Les ressortissants de l’Union européenne bénéficient d’une exemption de visa jusqu’à 30 jours. Une pré-enregistrement en ligne et une taxe de sécurité aéroportuaire (env. 31 €) restent obligatoires.
Le ferry entre São Vicente et Santo Antão est-il ponctuel ?
Oui, trois rotations quotidiennes assurent la liaison. Les départs de 07 h et 15 h sont les plus fiables ; la traversée est rarement annulée en raison des alizés réguliers, sauf tempête tropicale ponctuelle.
Quel niveau physique minimal pour cet itinéraire ?
Marcher jusqu’à 7 h avec 1000 m de dénivelé négatif exige un entraînement basique : randonnée de 12 km hebdomadaire et renforcement des quadriceps deux mois avant le départ suffisent pour la majorité des participants.

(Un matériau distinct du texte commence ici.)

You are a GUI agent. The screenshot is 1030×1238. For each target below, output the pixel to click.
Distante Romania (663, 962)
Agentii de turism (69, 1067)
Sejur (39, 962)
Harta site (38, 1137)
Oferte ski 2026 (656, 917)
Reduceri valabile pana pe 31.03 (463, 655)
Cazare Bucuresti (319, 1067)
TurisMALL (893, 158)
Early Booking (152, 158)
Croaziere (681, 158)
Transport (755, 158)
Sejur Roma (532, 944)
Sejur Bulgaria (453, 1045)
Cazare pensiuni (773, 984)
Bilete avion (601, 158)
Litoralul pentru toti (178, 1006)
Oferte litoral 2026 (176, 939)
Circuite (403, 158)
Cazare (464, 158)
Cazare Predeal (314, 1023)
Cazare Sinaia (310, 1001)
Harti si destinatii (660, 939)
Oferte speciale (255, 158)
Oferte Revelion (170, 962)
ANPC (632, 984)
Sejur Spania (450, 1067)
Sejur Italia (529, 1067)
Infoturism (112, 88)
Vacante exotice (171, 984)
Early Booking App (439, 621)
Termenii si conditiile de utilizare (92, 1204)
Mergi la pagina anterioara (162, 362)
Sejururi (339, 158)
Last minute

Peut-on payer partout par carte ?
Les terminaux se développent à Mindelo, mais sur Santo Antão seul Porto Novo en dispose vraiment. Prévoyez 14000 CVE en espèces (env. 130 €) pour repas, souvenirs et tips.
La connexion mobile couvre-t-elle l’ensemble des sentiers ?
L’opérateur CV Telecom offre 4G à 80 % de l’île ; les zones d’ombre persistent autour de Graça et du plateau de Norte. Téléchargez cartes hors ligne et informez votre hébergeur de vos horaires prévisionnels.